Outer alchemy, on the other hand, made use of various herbs and chemical substances. Despite the mystical overtones, it was effectively proto-medicinal chemistry. They were used to manipulate the Treasures and the elements that make up the body (in Chinese philosophy these are wood, fire, water, metal, and earth). As with inner alchemy, manipulating the balances of the essences and treasures of the body could lead to extended life or even immortality. Jade, gold, hematite, and cinnabar (a mercury ore) were popular ingredients in immortality elixirs.

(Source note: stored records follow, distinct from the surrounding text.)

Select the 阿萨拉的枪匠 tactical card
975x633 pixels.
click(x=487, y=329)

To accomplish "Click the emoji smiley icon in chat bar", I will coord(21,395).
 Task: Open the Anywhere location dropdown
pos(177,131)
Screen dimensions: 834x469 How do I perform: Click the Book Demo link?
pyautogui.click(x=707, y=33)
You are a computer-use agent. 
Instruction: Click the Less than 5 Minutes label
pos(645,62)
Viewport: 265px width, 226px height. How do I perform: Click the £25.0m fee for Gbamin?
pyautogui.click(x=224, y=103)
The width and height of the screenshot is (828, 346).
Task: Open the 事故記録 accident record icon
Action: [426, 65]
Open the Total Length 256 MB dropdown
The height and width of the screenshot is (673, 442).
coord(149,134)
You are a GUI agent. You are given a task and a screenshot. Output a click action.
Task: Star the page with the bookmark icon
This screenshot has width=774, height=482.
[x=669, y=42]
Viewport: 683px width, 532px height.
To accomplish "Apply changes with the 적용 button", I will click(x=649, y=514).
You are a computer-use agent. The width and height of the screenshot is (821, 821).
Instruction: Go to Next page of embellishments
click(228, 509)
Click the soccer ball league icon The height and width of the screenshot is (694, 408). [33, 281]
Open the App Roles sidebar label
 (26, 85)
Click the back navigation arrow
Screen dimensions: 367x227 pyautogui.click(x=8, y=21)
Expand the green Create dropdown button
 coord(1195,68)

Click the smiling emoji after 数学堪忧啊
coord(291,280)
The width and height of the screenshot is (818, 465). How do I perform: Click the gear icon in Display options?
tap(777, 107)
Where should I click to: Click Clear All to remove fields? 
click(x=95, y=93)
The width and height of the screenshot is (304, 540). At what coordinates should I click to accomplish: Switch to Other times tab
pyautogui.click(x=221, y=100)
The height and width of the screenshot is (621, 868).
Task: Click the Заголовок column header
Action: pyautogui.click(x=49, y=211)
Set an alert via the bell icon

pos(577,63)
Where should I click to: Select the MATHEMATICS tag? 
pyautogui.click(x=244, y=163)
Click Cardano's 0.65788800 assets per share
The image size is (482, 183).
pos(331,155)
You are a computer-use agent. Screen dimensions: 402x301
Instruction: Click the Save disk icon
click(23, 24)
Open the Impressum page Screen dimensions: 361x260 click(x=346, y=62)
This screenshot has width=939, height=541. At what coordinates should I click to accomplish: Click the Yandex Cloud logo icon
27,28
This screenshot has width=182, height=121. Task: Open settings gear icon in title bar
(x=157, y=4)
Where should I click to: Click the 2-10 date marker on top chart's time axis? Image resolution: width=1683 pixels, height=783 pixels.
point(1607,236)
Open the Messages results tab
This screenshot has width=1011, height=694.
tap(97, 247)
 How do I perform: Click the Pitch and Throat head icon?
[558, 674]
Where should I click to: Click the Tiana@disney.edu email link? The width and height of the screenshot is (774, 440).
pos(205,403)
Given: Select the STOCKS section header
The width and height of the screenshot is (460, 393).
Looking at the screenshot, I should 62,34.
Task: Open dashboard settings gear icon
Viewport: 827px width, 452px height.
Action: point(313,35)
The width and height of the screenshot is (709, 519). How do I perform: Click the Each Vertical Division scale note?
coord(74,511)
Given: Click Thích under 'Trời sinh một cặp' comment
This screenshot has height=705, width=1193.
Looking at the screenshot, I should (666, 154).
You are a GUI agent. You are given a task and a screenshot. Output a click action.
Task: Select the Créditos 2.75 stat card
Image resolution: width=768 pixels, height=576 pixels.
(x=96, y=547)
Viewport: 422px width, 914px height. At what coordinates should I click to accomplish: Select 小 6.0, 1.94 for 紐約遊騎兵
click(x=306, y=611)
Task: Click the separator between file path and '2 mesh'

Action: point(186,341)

Taoist outer alchemy was also just as concerned with turning base metals into gold as European alchemy, but the alleged point of the quest for gold was to consume it to extend life. One Taoist sage was alleged to have remarked, "Have you ever seen a rich immortal?"

Now, an astute reader will probably notice that the continued consumption of things like toxic mercury ore is likely to lead not to immortality but to illness and/or death. Several Chinese emperors likely died of mercury poisoning. Qin Shi Huang, mighty first emperor of China, himself likely died from the consumption of mercury either in pill or elixir form.

The respect for mercury is obvious from the descriptions of Qin Shi Huang's tomb, which include entire scale "rivers" of mercury. Although once thought mere exaggeration, the emperor's tomb was re-discovered in 1974, and subsequent chemical testing has confirmed extremely high mercury residual vapor levels in the soil.

*The tomb was supposed to be a scale model of the imperial lands including the major rivers. Even if they were mere "creeks" of mercury, that is still a staggering amount.